_Task item:_ Check every line below for the string "size", and copy the lines that contain it.

______________________________

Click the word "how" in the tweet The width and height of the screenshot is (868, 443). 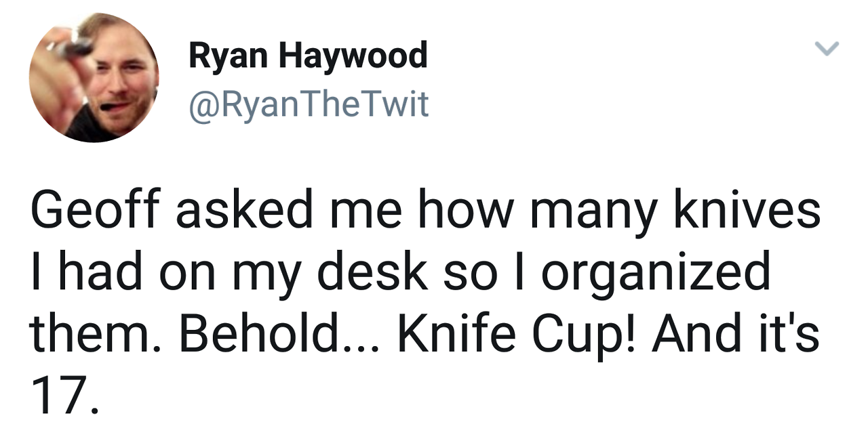coord(465,210)
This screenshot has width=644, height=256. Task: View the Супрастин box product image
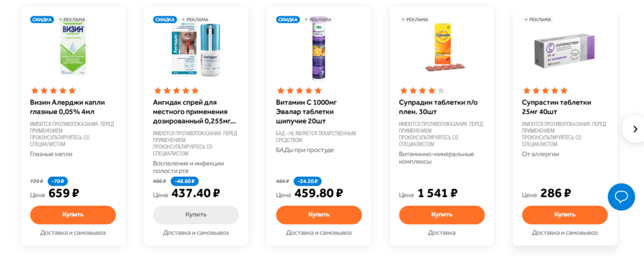[564, 50]
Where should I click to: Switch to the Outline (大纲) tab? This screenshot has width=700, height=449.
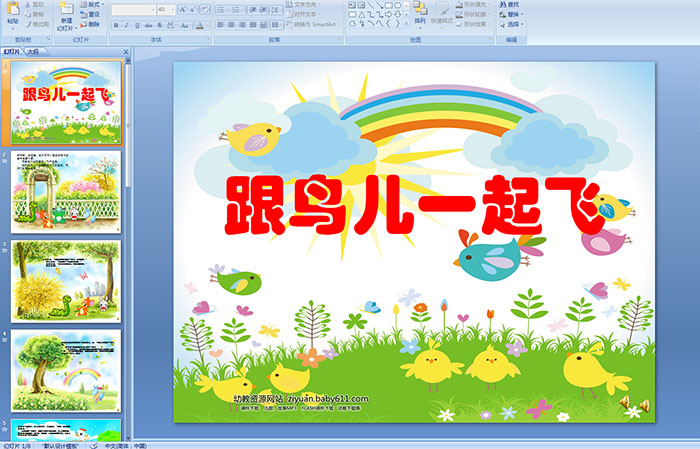click(33, 50)
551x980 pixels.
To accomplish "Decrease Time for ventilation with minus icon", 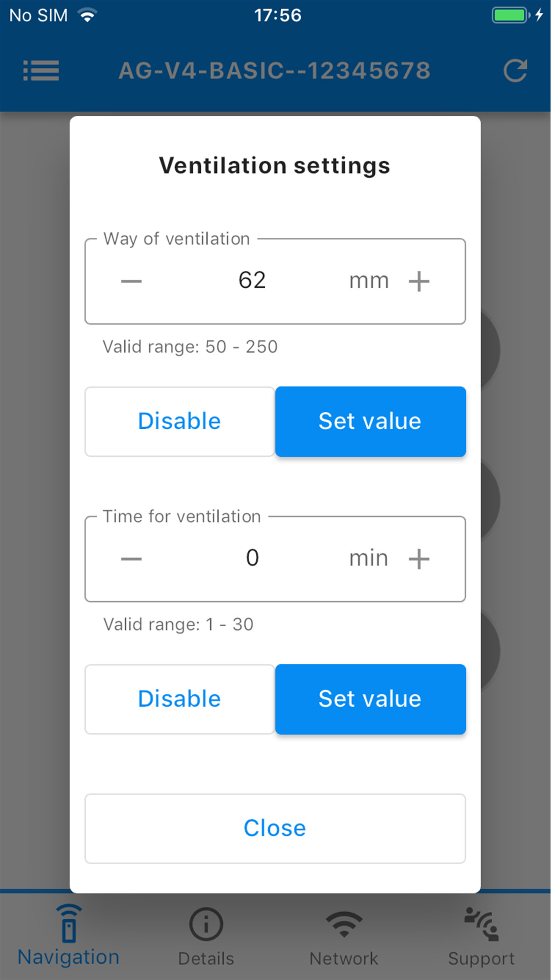I will (x=131, y=559).
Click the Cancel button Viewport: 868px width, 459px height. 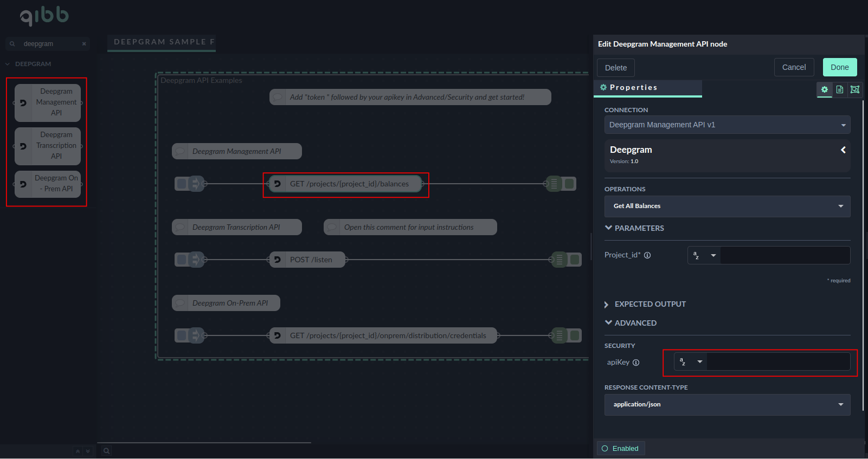(x=794, y=67)
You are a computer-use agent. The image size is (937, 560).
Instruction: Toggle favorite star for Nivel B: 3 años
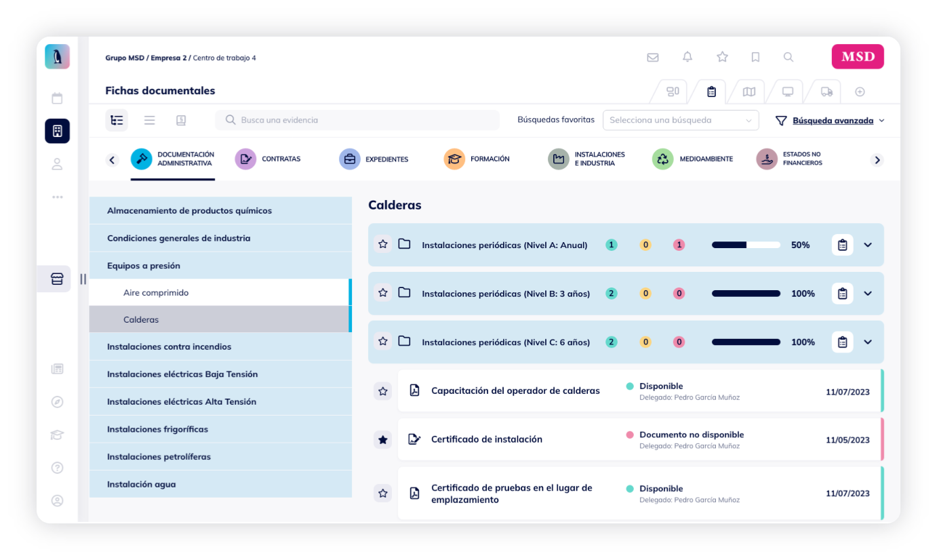383,293
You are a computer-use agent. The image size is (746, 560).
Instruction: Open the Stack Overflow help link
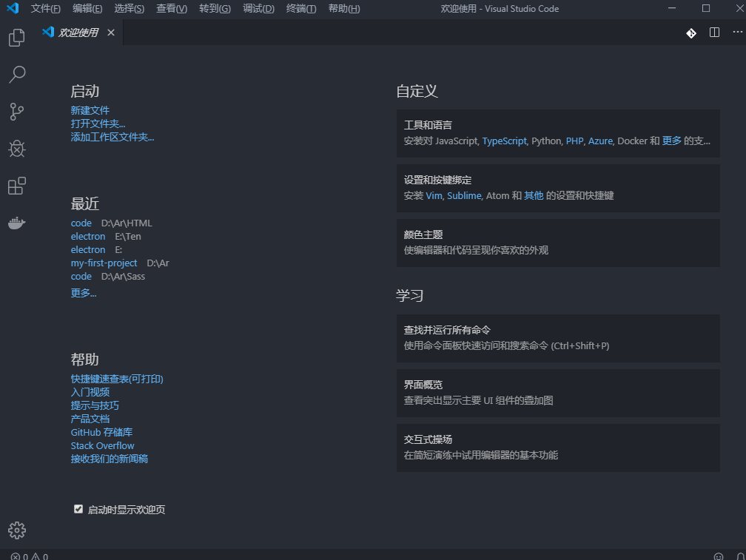tap(102, 445)
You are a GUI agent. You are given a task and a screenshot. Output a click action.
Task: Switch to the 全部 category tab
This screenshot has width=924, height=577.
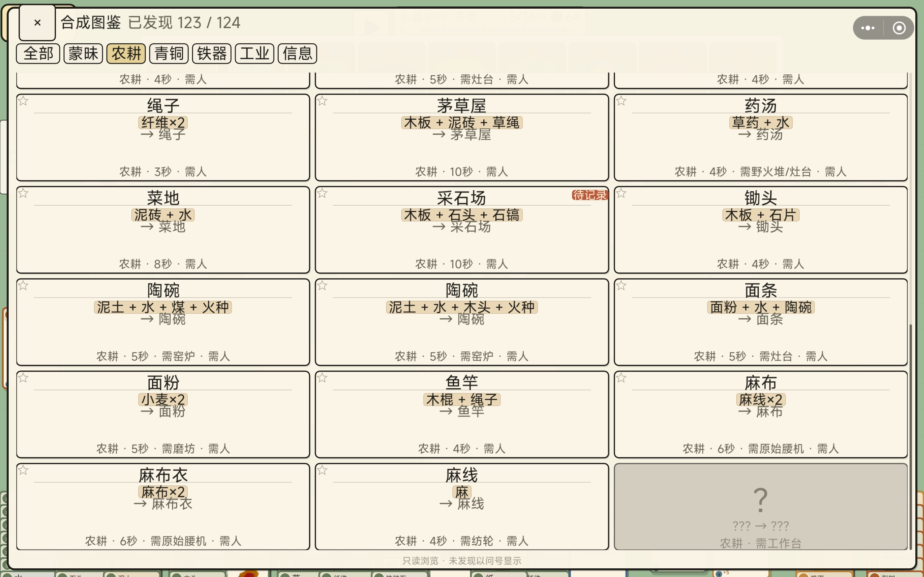[38, 53]
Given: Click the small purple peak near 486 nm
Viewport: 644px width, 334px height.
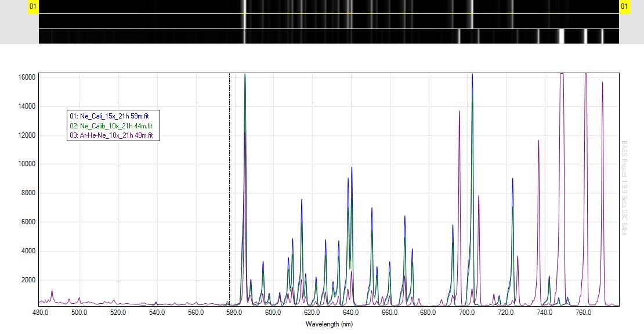Looking at the screenshot, I should 52,292.
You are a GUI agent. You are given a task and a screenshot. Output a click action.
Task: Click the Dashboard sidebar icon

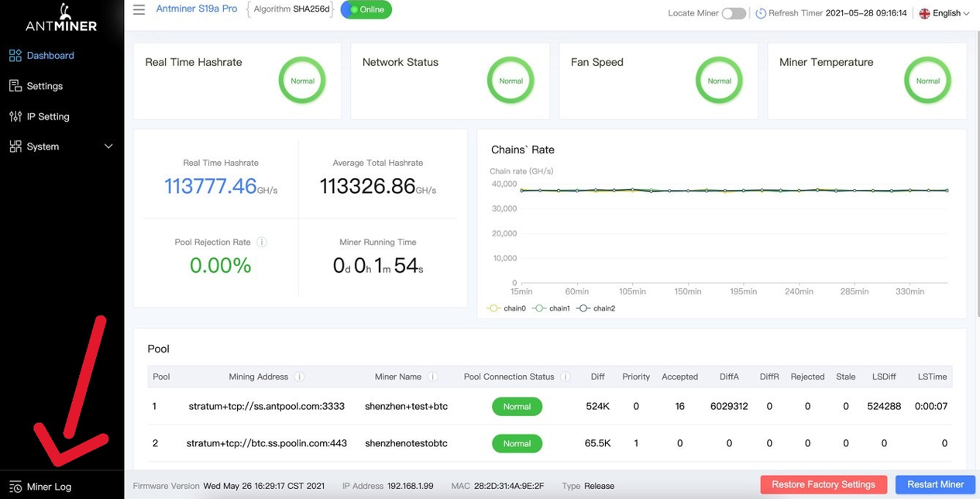[15, 56]
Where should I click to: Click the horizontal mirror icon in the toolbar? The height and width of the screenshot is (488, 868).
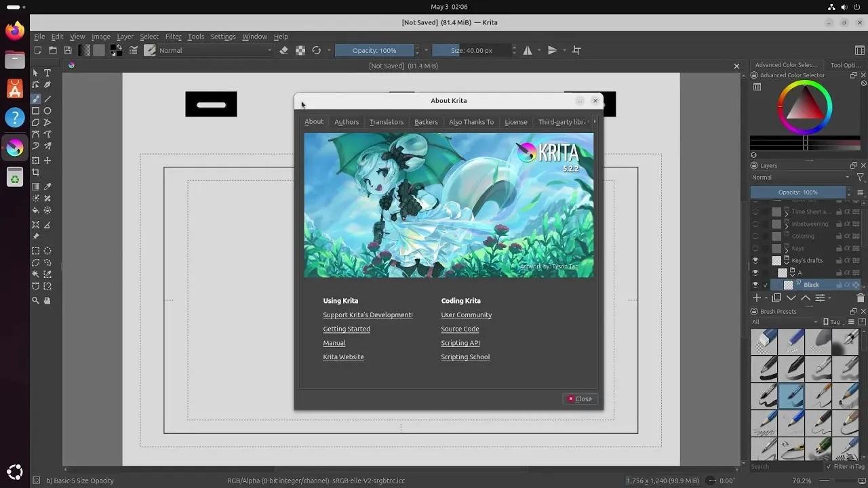click(x=529, y=50)
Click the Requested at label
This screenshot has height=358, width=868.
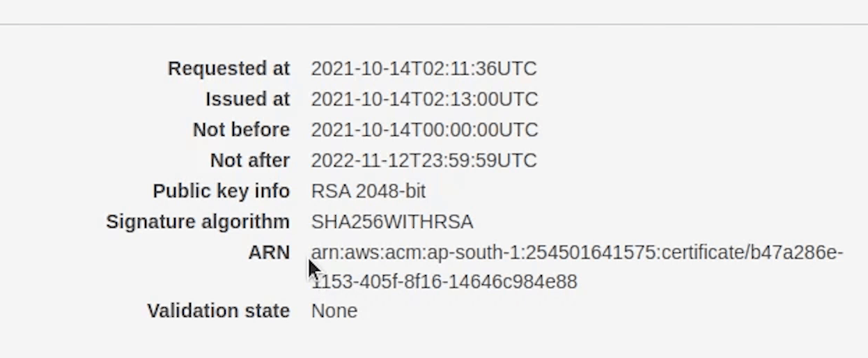coord(228,69)
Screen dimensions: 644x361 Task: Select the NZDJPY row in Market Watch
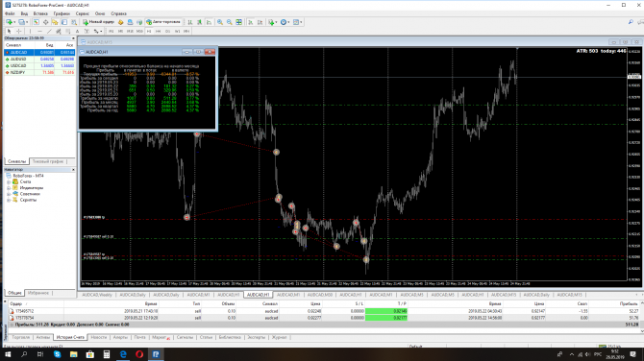(x=39, y=72)

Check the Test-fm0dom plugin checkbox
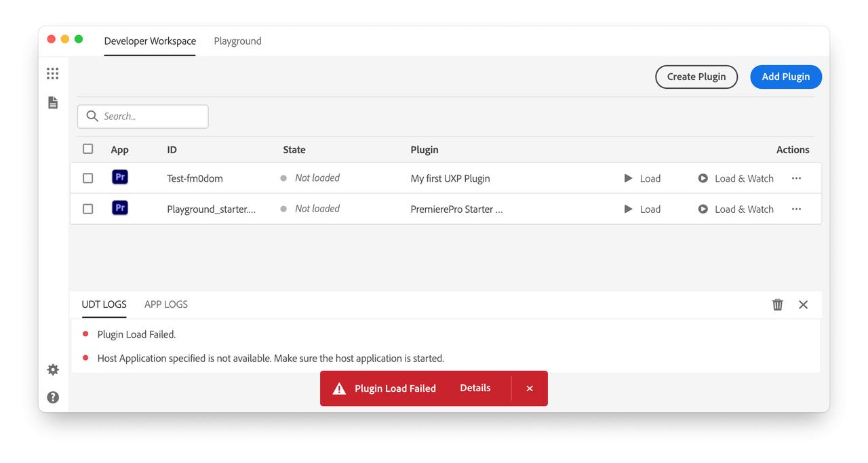click(88, 178)
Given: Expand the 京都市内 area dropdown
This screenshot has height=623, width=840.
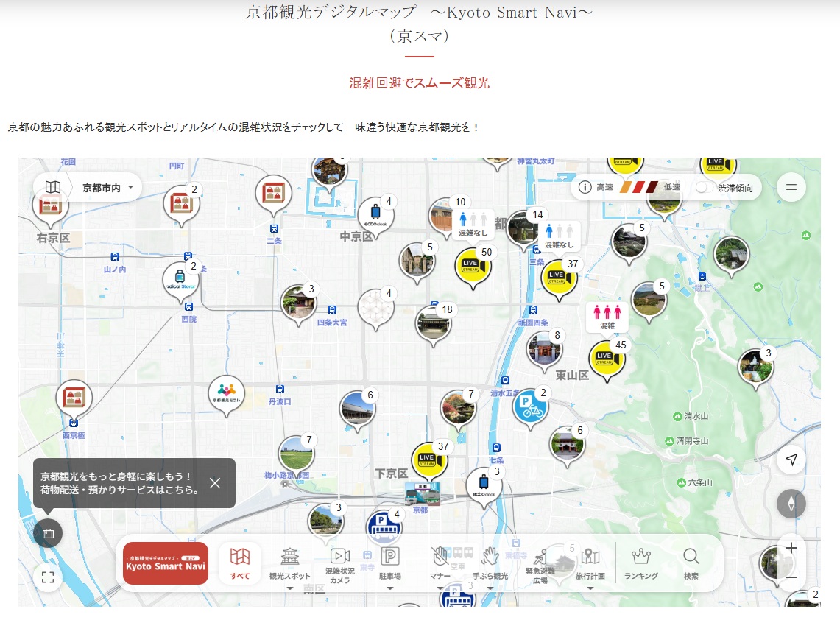Looking at the screenshot, I should click(x=108, y=188).

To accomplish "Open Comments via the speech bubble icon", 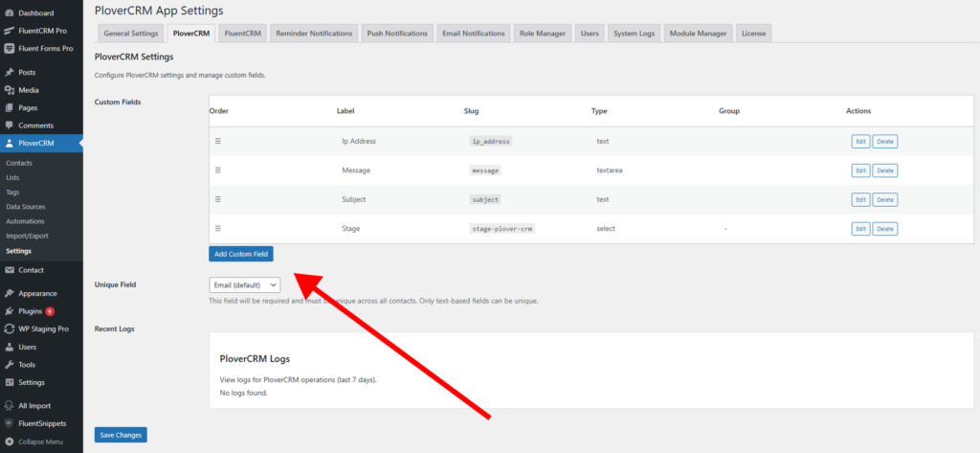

______________________________

_Written answer:_
You are a computer-use agent. The image size is (937, 560).
You are a computer-use agent. The image size is (746, 560).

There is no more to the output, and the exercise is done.